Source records
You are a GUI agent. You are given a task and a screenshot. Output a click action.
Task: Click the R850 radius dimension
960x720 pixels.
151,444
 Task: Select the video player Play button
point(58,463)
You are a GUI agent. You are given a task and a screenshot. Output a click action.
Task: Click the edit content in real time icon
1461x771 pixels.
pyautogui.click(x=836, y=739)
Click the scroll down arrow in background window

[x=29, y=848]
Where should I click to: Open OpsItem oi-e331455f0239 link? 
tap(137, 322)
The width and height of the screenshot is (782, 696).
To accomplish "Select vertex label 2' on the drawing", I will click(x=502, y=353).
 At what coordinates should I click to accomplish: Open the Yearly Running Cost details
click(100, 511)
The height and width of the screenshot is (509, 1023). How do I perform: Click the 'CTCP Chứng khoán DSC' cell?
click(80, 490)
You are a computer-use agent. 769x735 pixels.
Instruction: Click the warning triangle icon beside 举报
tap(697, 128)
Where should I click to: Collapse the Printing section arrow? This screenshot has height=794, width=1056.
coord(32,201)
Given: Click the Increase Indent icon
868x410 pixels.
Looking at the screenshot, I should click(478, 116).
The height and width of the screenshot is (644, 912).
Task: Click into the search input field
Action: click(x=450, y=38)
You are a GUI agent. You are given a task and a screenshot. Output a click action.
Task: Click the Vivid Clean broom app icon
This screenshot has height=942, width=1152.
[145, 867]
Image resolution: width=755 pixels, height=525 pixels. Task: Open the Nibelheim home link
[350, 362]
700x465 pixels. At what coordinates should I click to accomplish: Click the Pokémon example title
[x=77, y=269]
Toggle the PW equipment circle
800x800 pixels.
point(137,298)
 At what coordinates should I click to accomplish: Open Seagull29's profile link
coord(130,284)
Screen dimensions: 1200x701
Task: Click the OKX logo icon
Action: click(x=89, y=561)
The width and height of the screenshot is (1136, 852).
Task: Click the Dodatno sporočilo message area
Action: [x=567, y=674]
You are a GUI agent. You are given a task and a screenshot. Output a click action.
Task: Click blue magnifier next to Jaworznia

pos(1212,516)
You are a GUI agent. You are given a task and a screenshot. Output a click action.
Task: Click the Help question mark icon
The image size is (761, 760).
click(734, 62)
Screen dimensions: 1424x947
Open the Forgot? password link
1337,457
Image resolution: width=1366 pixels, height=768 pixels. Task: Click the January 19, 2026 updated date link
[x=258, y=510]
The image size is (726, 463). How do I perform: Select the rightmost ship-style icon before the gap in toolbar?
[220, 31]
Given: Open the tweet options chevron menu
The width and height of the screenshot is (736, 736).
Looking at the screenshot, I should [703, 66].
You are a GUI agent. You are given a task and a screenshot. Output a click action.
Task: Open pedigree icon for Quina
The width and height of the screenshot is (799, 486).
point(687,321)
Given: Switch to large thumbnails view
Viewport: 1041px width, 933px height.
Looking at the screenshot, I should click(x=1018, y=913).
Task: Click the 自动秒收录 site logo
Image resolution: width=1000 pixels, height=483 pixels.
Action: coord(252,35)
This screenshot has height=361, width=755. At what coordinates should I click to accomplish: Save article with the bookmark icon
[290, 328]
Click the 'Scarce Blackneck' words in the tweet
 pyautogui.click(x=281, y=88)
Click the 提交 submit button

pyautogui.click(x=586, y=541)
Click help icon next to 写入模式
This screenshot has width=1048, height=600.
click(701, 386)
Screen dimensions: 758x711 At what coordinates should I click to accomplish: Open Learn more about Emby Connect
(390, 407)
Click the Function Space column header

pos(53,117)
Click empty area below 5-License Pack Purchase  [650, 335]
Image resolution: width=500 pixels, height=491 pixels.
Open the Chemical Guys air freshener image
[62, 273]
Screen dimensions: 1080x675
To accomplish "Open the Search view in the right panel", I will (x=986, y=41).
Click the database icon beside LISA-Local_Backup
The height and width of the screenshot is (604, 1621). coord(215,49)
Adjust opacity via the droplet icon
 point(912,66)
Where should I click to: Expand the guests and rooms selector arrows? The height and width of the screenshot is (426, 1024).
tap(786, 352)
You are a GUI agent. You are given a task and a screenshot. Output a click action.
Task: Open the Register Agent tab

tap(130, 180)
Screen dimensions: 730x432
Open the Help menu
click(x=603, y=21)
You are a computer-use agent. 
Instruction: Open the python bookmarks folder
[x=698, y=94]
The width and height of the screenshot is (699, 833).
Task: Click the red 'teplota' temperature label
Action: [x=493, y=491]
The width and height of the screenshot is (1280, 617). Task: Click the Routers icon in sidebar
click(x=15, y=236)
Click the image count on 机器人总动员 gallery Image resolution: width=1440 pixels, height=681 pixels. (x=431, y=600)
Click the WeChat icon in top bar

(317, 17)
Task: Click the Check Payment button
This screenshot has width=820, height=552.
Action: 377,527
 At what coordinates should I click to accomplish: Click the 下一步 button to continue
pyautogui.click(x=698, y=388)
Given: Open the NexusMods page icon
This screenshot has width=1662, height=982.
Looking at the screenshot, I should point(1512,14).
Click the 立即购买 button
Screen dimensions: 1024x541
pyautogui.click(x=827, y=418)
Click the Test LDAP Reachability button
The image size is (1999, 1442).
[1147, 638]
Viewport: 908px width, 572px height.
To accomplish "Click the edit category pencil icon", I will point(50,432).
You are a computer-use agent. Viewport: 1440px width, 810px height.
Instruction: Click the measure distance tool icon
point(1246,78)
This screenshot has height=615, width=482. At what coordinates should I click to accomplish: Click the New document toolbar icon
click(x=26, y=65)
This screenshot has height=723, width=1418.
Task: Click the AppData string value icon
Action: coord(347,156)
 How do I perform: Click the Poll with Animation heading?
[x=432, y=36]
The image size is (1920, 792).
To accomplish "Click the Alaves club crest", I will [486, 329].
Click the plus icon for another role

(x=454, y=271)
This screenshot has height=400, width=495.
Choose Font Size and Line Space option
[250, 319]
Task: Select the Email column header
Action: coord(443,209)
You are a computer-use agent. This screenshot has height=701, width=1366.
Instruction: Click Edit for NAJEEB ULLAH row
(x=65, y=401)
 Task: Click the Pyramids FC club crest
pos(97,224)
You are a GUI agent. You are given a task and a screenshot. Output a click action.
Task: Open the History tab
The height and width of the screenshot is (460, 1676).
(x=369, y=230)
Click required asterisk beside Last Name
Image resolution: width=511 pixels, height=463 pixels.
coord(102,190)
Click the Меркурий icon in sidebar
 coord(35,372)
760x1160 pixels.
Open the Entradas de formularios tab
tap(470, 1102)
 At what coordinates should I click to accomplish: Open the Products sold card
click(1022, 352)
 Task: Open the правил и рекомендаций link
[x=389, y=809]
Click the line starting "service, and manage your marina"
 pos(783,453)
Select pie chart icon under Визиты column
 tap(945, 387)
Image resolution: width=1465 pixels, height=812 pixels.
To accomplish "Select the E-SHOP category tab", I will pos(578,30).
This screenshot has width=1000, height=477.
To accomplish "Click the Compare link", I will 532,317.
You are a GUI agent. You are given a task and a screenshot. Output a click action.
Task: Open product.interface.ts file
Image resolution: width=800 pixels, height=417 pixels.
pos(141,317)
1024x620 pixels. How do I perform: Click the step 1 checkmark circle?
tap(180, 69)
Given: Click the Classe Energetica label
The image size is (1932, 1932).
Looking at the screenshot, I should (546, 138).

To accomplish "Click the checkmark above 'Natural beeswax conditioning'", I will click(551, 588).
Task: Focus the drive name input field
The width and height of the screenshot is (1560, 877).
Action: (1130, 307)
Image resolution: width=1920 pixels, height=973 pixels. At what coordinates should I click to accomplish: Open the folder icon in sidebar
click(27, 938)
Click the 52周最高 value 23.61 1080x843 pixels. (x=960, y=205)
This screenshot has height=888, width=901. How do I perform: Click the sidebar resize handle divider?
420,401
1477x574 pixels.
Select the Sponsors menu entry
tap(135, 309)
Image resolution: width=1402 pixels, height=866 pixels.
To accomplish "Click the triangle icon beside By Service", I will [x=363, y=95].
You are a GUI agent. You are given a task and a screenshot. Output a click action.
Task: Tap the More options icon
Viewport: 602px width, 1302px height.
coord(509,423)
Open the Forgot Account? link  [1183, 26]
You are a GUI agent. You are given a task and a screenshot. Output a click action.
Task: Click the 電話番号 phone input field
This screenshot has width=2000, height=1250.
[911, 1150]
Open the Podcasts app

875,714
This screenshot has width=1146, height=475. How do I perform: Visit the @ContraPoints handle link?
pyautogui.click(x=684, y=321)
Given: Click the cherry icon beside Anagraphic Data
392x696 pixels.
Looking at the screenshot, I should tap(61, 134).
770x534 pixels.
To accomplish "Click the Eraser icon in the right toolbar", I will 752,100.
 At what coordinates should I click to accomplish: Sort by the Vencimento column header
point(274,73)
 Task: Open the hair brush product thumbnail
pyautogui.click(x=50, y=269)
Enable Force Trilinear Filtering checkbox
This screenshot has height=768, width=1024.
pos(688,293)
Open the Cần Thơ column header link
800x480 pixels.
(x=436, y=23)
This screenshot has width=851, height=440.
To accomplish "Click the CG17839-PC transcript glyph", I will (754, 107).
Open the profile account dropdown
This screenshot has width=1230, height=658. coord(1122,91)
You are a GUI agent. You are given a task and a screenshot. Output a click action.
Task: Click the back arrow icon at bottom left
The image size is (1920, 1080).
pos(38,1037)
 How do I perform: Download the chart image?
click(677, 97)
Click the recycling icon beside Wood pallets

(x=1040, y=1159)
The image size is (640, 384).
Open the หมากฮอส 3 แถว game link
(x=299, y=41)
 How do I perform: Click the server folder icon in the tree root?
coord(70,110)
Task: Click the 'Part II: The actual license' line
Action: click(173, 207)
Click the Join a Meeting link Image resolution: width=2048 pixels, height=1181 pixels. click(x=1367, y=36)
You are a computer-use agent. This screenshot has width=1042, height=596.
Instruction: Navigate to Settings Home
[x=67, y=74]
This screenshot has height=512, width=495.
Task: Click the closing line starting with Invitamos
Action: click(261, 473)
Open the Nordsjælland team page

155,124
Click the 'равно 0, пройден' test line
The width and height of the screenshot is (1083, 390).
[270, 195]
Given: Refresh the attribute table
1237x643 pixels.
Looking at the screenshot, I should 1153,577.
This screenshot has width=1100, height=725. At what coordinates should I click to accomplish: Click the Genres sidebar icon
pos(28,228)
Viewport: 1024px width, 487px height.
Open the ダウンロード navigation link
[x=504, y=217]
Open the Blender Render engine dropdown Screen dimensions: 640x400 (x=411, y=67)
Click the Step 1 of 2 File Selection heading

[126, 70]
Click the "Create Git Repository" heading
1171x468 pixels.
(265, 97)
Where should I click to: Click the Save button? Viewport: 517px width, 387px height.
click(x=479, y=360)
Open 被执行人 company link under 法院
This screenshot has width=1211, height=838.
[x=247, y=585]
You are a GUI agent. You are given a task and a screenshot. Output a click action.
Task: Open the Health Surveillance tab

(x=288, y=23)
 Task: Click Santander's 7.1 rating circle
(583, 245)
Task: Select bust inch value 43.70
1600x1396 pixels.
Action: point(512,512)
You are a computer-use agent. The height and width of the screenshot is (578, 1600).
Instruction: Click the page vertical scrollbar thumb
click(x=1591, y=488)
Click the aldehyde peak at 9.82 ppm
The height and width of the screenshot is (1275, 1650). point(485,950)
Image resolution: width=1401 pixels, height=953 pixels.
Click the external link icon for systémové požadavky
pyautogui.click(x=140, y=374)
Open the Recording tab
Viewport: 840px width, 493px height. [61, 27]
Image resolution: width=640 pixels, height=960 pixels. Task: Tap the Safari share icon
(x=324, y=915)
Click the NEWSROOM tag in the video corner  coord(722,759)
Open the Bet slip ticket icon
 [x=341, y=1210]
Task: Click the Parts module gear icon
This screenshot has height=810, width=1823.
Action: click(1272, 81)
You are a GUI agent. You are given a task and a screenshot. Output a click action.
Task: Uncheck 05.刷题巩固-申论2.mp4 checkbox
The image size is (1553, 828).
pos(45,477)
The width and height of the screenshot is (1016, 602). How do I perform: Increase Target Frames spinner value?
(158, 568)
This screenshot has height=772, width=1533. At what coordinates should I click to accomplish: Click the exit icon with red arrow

• **Requirement**: The answer must consist of every line from the data that contains the word "will".

• **Answer section**:
To accomplish "Select vertex label 2' on the drawing", I will click(x=502, y=353).
To accomplish "Open the Search view in the right panel", I will (x=986, y=41).
To accomplish "Click the edit category pencil icon", I will point(50,432).
To accomplish "Click the Alaves club crest", I will [486, 329].
To accomplish "Select the E-SHOP category tab", I will pos(578,30).
To accomplish "Click the Compare link", I will 532,317.
To accomplish "Click the checkmark above 'Natural beeswax conditioning'", I will click(551, 588).
To accomplish "Click the triangle icon beside By Service", I will [x=363, y=95].
To accomplish "Click the Eraser icon in the right toolbar", I will 752,100.
To accomplish "Click the CG17839-PC transcript glyph", I will (754, 107).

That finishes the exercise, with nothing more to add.